1.8 GENERAL ACCOUNT - The general account assets of SBL, which includes the
assets of SBL other than those allocated to a separate account.
1.9 INSURANCE COMMISSION - The appropriate agency charged with regulating
insurance activities in a state or other jurisdiction.
1.10 PARTICIPANT - A person eligible to participate in the Plan under the
terms of the Plan and who participates in the Annuity Contract.
1.11 PROSPECTUS - Unless the context otherwise requires, the prospectus and
statement of additional information included in a Registration Statement
or the definitive form thereof for the Annuity Contract and the Separate
Account funding the Annuity Contract, including any supplement thereto,
as filed with the SEC under the Securities Act of 1933 (the "1933 Act").
1.12 RELATED AGREEMENTS - The final executed forms of the agreements that are
the subject of exhibits to this agreement.
1.13 REGISTRATION STATEMENT - Unless the context otherwise requires, a
Registration Statement or amendment thereto for the Annuity Contract and
the Separate Account funding the Annuity Contract, as filed with the SEC
under the 1933 Act.
1.14 THE 1933 ACT - The Securities Act of 1933, as amended.
1.15 THE 1940 ACT - The Investment Company Act of 1940, as amended.
1.16 SEC - The U.S. Securities and Exchange Commission.
1.17 SEPARATE ACCOUNT - Each separate account of SBL supporting the Annuity
Contract.
1.18 SUBACCOUNT - A sub-division of the Separate Account representing an
investment option available under the Annuity Contract.
1.19 TRUST - A trust established to hold the Annuity Contract on behalf of
Eligible Persons.
1.20 TRUSTEES - The persons designated above and any persons who are
successors to those persons as trustees of the International Brotherhood
of Electrical Workers Local Unions Savings and Retirement Plan and
Trust.
ARTICLE 2
THE PLAN AND TRUST
2.1 ORGANIZATION. The Trustees have established or will establish the Trust,
which may be the successor to a trust that held assets under the Plan
prior to the offering of the Annuity Contract and may incorporate in its
terms the Plan, to serve as the contract holder of the Annuity Contract
on behalf of Participants.

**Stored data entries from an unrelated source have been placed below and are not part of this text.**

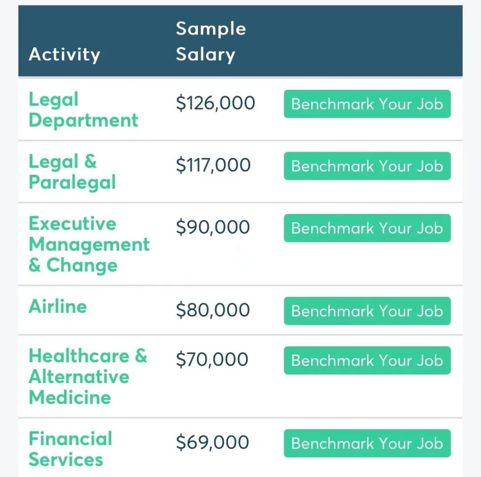Select the $126,000 salary value
Screen dimensions: 481x477
point(216,103)
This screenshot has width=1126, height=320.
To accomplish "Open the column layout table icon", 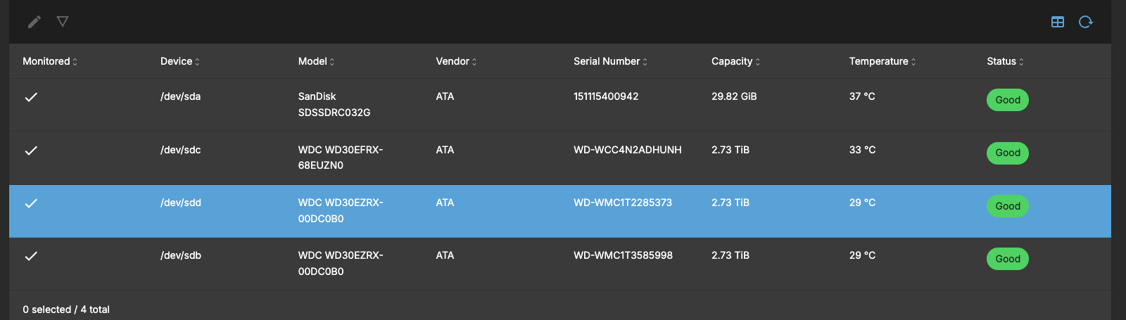I will coord(1057,22).
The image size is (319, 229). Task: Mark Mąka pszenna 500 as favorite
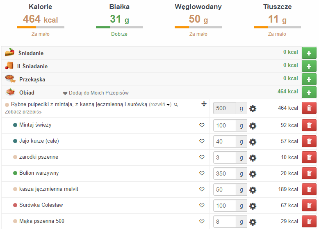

The Trust shall be established by the
Trustees entering into the International Brotherhood of Electrical
Workers Local Unions Savings and Retirement Plan and Trust Agreement in
the form attached in Exhibit 2.1.A. The Trust may be amended from time
to time provided that such amendment is approved by the Trustees,
Scarborough, and SBL, except that termination of the Trust shall not be
considered an amendment for these purposes, and the Trust may be
terminated pursuant to its terms, subject to Section 3.6 of this
Agreement. Approval by SBL of any change or amendment to the Trust as
provided above may be withheld only if SBL reasonably believes that the
amendment would render the Trust other than a fixed investment trust as
described in Treas. Reg. Section 301.7701-4(c), or if the amendment
would render any aspect of the Trust or its operation unlawful.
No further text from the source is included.